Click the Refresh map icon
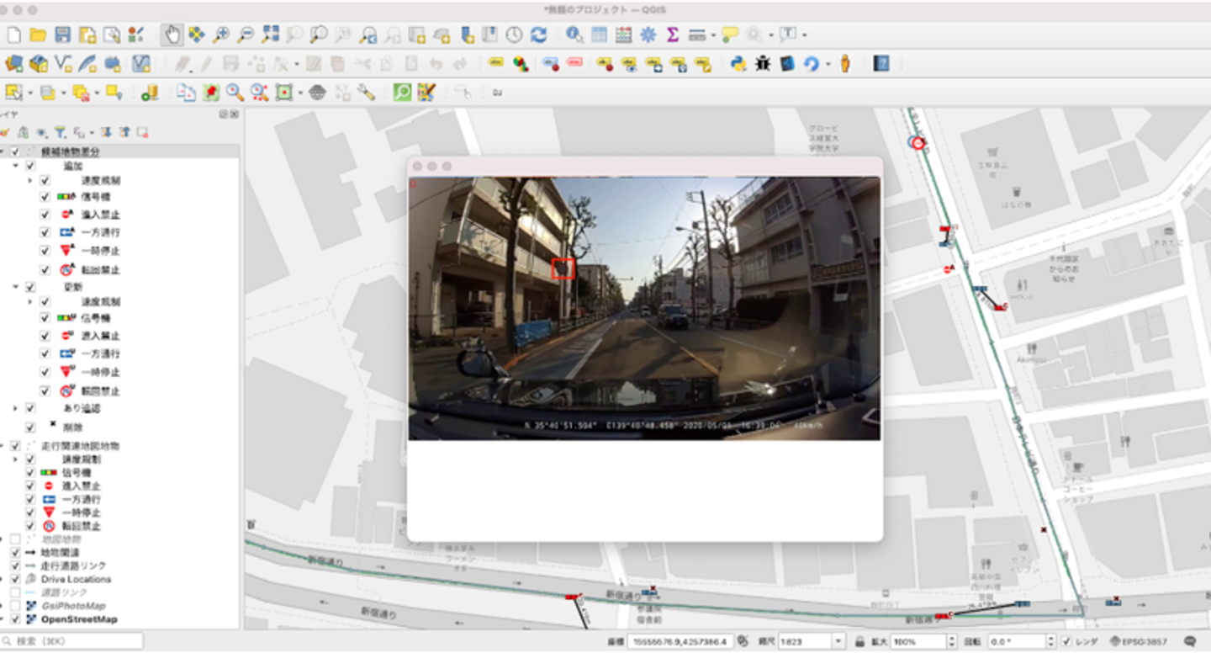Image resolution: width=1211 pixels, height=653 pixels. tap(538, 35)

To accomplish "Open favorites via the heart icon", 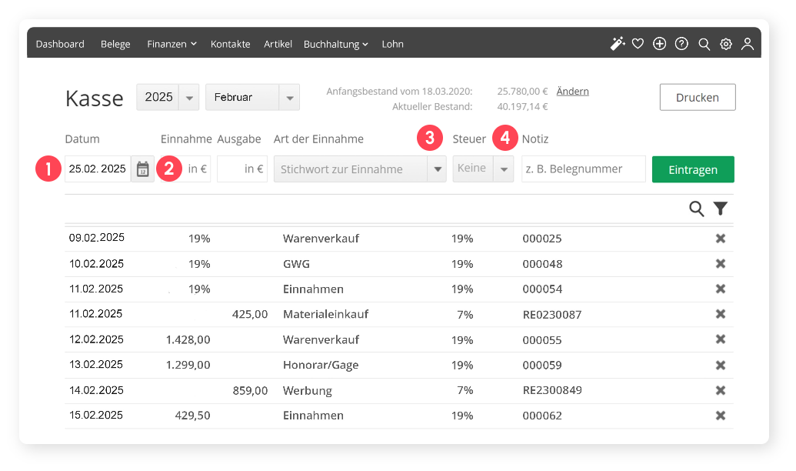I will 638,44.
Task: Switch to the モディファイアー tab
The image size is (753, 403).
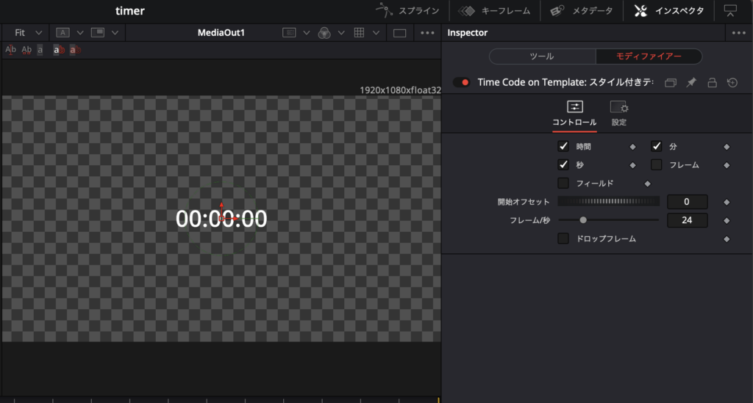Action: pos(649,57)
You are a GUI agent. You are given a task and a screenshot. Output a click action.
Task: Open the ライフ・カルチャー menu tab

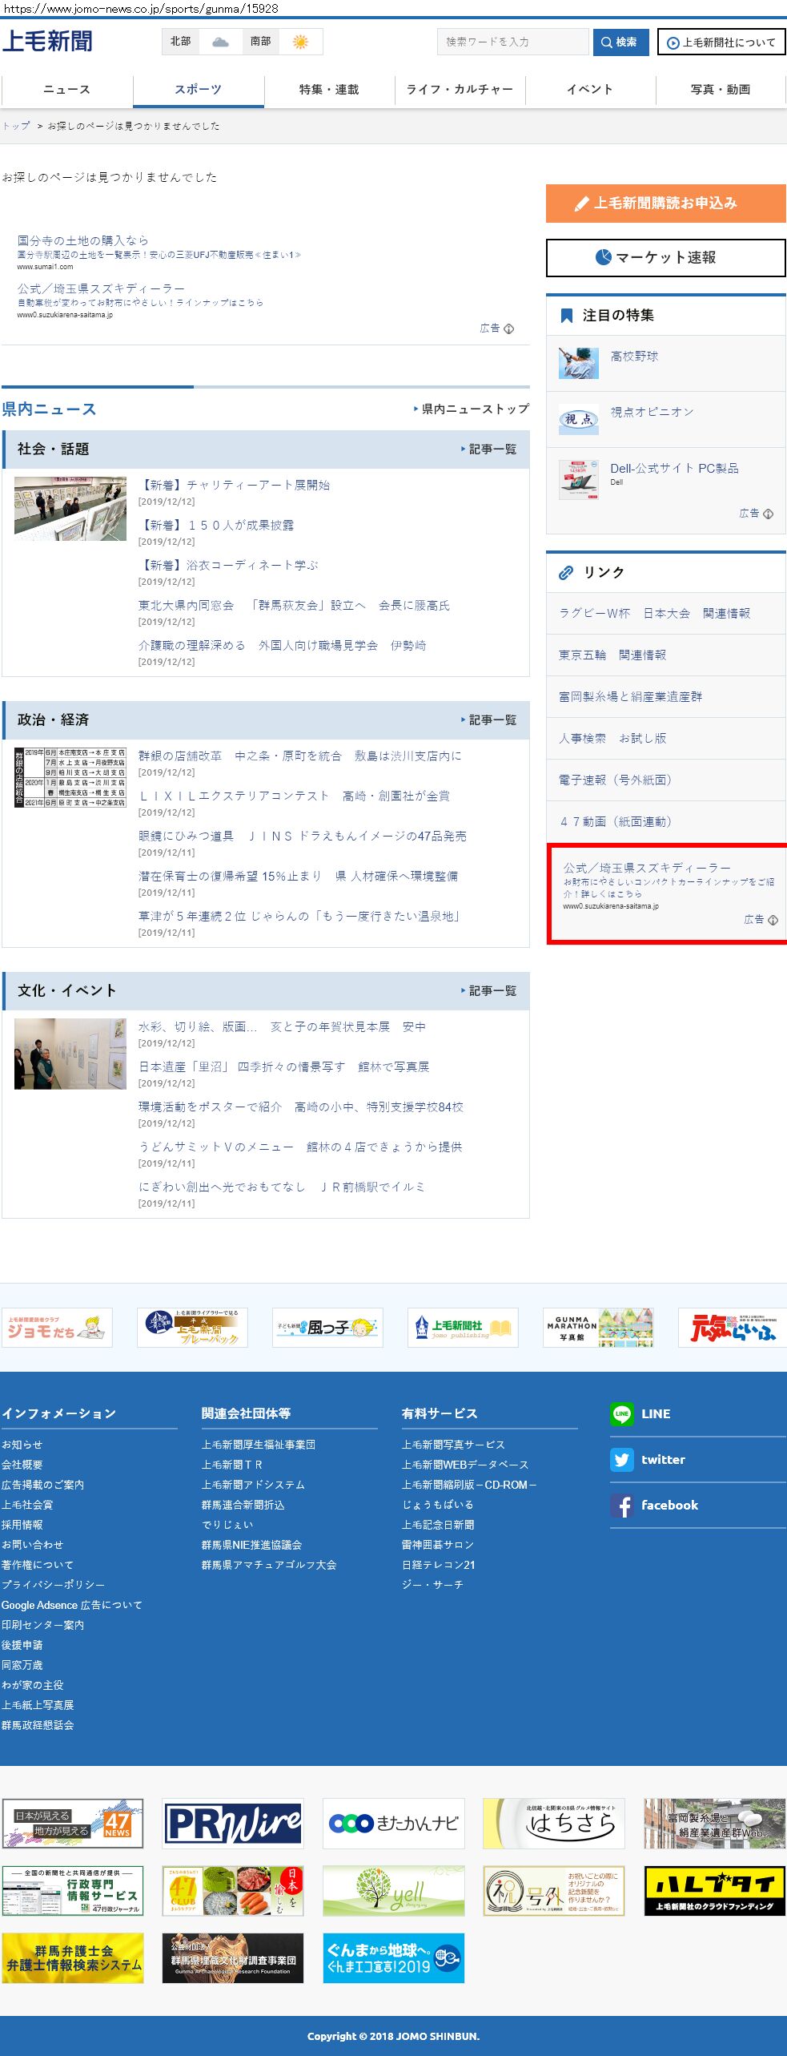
=-=-=-=-=
— REQUIRED TASK —
Starting at the line that contains "You are a GUI" and continuing through the end of the entries, rewrite the lines as a Markdown table with the columns Row and Line. Skip blank lines and leave the pictures out.

— RESULT FOR THIS TASK —
| Row | Line |
|---|---|
| 1 | You are a GUI agent. You are given a task and a screenshot. Output a click action. |
| 2 | Task: Open the ライフ・カルチャー menu tab |